MovieChat Forums > Starship Troopers 3: Marauder (2008) Discussion > Religion managed to ruin this film

Religion managed to ruin this film


The movie was progressing in a very satisfactory manner until it started spewing it's rubbish about religion/Christianity.

The religion crap TOTALLY ruined the movie for us - what on EARTH was it doing there in a camp sci-fi horror film?!

Tell me I'm going to hell if you must, but PLEASE don't tell me that it's appropriate to put religion in a film like this.

I think I preferred the Startship Troopers 2...

reply

Yeah, it's hard to know whether they were satirizing religion and failing or trying to take it seriously and failing, but either way it was a FAIL.

reply

Ambivalence isnt fail. You just needed a clear statement that soothed your worldview instead you got a movie that didnt preach either way and made fun of both sides.

I found the christian overtones kind of annoying at times. They could have toned it down a bit and still have gotten the message trough.

reply

[deleted]

What ruined this film was a bad script, very poor acting, dodgy special effects, poor direction, laughable plot lines AND religion, apart from that....


Run for it?, Runnings not a plan! Runnings what you do, once a plan fails!

Earl, Tremors.

reply


100% agreed. Either the director is a religious nut, or they were trying to capture the religious audience.

Anyway, it didnt work, made no sense. As somebody said, I didnt mind the christian characters, but Lola's conversion was ridiculous. Typical of christian universe garbage (music, movies, etc).

------------
- He moves his lips when he reads. What does that tell you about him?

reply

I wouldn't say religion ruined the film. I still found it quite satisfying. I actually didn't mind too much of the religious aspects. I like the idea of a man going insane believing he's talking to a God which turns out to be a powerful alien with evil intentions. Reminds me of STAR TREK 5, which I also liked.

But I do feel it started pushing it, especially Marnette Patterson's character. The praying and "finding religion" revolation was forced.


http://www.freewebs.com/demonictoys/

reply

If you want religion, go to church. If you want 'religion', watch a movie.

At least they got the 'Our Father' right.

BOHICA America!

reply

believe it was supposed to be a satire....tho with the poor writing one would not notice....some moments were almost pure comedy...heinlein's works were a social satire sci-fi works, tho think he'd turn in his grave
seen a really horrible flick with "time machine" that was totally made by christian studio... this one does not go that far....

reply


The religion crap TOTALLY ruined the movie for us - what on EARTH was it doing there in a camp sci-fi horror film?!

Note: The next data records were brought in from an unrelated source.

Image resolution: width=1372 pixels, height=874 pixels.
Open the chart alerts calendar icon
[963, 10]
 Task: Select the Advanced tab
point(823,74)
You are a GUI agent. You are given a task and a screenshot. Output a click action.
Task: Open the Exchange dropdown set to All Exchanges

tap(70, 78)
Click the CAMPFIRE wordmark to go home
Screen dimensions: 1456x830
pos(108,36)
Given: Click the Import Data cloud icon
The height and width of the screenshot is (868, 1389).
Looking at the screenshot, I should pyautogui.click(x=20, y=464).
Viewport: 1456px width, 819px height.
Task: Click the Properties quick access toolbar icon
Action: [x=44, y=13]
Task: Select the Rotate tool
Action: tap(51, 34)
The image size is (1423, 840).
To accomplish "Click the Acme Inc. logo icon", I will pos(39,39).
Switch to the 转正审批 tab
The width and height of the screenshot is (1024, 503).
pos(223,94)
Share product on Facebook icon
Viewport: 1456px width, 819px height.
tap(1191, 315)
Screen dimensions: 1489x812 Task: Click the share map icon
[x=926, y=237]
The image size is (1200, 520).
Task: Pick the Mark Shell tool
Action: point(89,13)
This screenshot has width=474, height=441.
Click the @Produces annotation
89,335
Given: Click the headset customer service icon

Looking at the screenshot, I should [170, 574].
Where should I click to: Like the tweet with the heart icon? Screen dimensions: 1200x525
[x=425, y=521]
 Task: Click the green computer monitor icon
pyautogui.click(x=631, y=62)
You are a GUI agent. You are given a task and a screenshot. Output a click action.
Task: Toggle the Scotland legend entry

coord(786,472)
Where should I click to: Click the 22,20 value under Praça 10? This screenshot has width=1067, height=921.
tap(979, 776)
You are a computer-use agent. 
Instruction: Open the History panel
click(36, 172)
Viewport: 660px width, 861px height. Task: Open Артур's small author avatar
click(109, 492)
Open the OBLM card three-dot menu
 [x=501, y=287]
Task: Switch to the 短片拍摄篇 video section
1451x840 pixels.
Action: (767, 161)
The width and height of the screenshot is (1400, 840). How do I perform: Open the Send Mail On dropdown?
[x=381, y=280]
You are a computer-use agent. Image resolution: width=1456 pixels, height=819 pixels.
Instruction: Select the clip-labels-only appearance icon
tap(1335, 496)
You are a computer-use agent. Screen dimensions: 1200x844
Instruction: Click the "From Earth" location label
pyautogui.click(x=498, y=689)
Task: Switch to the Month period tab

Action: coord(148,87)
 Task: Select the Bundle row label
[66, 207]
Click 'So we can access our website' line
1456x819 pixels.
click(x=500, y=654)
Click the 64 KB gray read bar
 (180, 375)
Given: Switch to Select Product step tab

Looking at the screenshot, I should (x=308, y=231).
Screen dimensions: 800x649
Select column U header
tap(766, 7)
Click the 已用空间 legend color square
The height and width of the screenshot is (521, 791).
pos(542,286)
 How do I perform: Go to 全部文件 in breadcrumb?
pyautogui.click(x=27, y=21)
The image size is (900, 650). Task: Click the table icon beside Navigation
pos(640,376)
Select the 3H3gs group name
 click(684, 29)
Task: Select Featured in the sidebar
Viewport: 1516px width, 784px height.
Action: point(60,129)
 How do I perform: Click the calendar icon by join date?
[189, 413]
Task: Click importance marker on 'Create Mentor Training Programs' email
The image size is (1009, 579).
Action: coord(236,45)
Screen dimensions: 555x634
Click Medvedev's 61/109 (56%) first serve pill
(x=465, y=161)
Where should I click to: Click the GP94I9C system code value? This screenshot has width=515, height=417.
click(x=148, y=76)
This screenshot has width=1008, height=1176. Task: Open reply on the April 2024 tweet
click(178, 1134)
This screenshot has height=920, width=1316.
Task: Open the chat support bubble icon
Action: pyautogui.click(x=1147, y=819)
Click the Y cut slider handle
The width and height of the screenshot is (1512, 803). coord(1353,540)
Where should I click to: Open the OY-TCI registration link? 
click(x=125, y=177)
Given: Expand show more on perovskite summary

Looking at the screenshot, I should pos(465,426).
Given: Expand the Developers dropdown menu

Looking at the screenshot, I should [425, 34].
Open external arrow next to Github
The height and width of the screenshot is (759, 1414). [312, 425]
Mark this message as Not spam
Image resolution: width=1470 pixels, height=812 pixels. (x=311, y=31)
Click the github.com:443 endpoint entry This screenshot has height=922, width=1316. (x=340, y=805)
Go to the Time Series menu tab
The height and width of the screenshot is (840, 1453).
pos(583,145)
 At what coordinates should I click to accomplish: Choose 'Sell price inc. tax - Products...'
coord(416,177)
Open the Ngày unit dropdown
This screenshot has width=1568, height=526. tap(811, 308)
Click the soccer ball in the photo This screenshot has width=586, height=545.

After the Iraq war went bad in 2006, Hollywood producers, who were never religious, became enraged and declared war on religion. To do this they shoved religion into every fantastic situation, always as a negative.

But ST3 breaks new ground in that the movie is so bad I don't even feel like arguing about what they did.

reply

This just became my favorite Starship Troopers movie. They took what could have been a run-of-the-mill POS DTV third-rate knockoff and had the temerity to address the issue of faith, which cannot possibly be rationalized, and the issue of the hate that faith can breed, because someone honors “the wrong god;” and they gleefully rubbed the noses of all the simplistic fanboys who tuned in hoping to see Denise Richards’ mammaries on display (see related thread) in a narrative that has some actually worthwhile and profound content, and to hear them bleat and moan (see almost every post above) that the Devine has no place in trash. The Devine is omnipresent. And, yes, this modest movie also continued the Starship Troopers tradition of satire, with the State attempting to co-opt Faith (“God is on our side.”) Tell me: has there ever been a nation or faction engaged in conflict that has said, “God is against us?” Wise old saying: there are no atheists in foxholes.

reply

[deleted]

The film is a satire of religion being marginalized from, and then co-opted into, a military autocracy. That was the purpose of the film. That's what it's doing there. The degree to which it succeeded is, I suppose, a measure of its success. It did not do so well, and several anti-war films have already presented the exploitation of religion in war, though with far greater subtlety than this. Blame the writers if you must, but this really has little to do with going to hell, or concepts of what is, or is not, appropriate in film.